Kiev y sus alrededores fueron escenario de un devastador ataque ruso el 25 de mayo de 2026, llevando a la ciudad a una de las noches más intensas desde que comenzó la guerra hace cuatro años. Durante horas, cientos de drones y misiles aterrizaron en la capital, lo que dejó un trágico saldo de cuatro muertos y cerca de 100 heridos, según informaron autoridades ucranianas.
Este bombardeo nocturno incluyó un impresionante despliegue militar, con la Fuerza Aérea de Ucrania reportando la utilización de 600 drones y 90 misiles. Las explosiones retumbaron en los edificios de la ciudad, causando daños significativos en decenas de estructuras residenciales y varias escuelas, particularmente en el centro de Kiev. Los reportes de periodistas en el lugar describían un caos absoluto: explosiones que hacían temblar las ventanas y un ambiente de pánico generalizado.
Las imágenes que circularon durante el día mostraban a equipos de rescate luchando por sofocar incendios y buscando entre escombros de lo que alguna vez fueron hogares, centros comerciales y museos. La aparición de un misil hipersónico Oreshnik en este contexto agregó una nueva dimensión de preocupación, llevando al presidente Volodímir Zelenski a instar a los aliados de Ucrania a tomar medidas decisivas. “Es importante que esto no quede sin consecuencias para Rusia”, enfatizó Zelenski a través de la aplicación de mensajería Telegram, pidiendo respuestas concretas de Estados Unidos, Europa y otros países.

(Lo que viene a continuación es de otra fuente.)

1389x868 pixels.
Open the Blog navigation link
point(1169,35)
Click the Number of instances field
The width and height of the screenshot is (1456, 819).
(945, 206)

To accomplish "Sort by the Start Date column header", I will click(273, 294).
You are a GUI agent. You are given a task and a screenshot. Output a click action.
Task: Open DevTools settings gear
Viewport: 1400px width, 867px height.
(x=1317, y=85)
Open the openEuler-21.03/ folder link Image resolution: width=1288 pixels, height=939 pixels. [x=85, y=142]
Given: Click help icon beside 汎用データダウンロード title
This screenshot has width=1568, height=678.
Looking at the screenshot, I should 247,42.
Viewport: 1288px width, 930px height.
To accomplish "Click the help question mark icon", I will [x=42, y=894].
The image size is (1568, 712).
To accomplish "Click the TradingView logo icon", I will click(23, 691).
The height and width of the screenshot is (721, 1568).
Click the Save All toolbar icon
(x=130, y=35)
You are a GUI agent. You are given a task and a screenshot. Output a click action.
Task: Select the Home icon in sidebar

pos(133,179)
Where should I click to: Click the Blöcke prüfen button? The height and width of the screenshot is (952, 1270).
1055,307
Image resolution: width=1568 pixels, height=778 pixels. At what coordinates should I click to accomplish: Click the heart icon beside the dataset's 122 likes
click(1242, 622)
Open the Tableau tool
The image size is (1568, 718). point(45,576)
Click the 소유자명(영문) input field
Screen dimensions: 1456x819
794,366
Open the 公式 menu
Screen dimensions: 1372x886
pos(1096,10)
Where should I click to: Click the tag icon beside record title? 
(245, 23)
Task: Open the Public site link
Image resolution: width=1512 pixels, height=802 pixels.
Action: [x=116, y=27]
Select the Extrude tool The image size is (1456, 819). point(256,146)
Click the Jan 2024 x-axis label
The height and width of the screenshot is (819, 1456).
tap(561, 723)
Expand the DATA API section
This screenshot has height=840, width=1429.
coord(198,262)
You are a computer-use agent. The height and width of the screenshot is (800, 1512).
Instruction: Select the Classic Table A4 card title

Durante el ataque, los sistemas de defensa aérea ucranianos interceptaron 549 drones y 55 misiles, evitando lo que podría haber sido una catástrofe aún mayor. Sin embargo, la jornada estuvo marcada por la destrucción simbólica; uno de los bombardeos arrasó un museo recientemente inaugurado que conmemoraba el desastre nuclear de Chernóbil, lo cual enfureció al presidente Zelenski, quien visitó el lugar para evaluar los daños.
Las reacciones de la comunidad internacional no tardaron en manifestarse. Los líderes europeos condenaron los ataques, y tanto el Reino Unido como Alemania consideraron el uso del misil Oreshnik como una escalada del conflicto.
Con testimonios desgarradores de personas atrapadas en el pánico, como el de Sofia Melnichenko, de 21 años, quien describió cómo las explosiones llevaron al colapso del techo del metro y a una escena de caos total, es evidente que la situación humanitaria sigue deteriorándose.
La fragilidad de la paz en la región y el impacto de estos ataques sobre la población civil son preocupaciones constantes, mientras el conflicto parece no mostrar signos de cesar.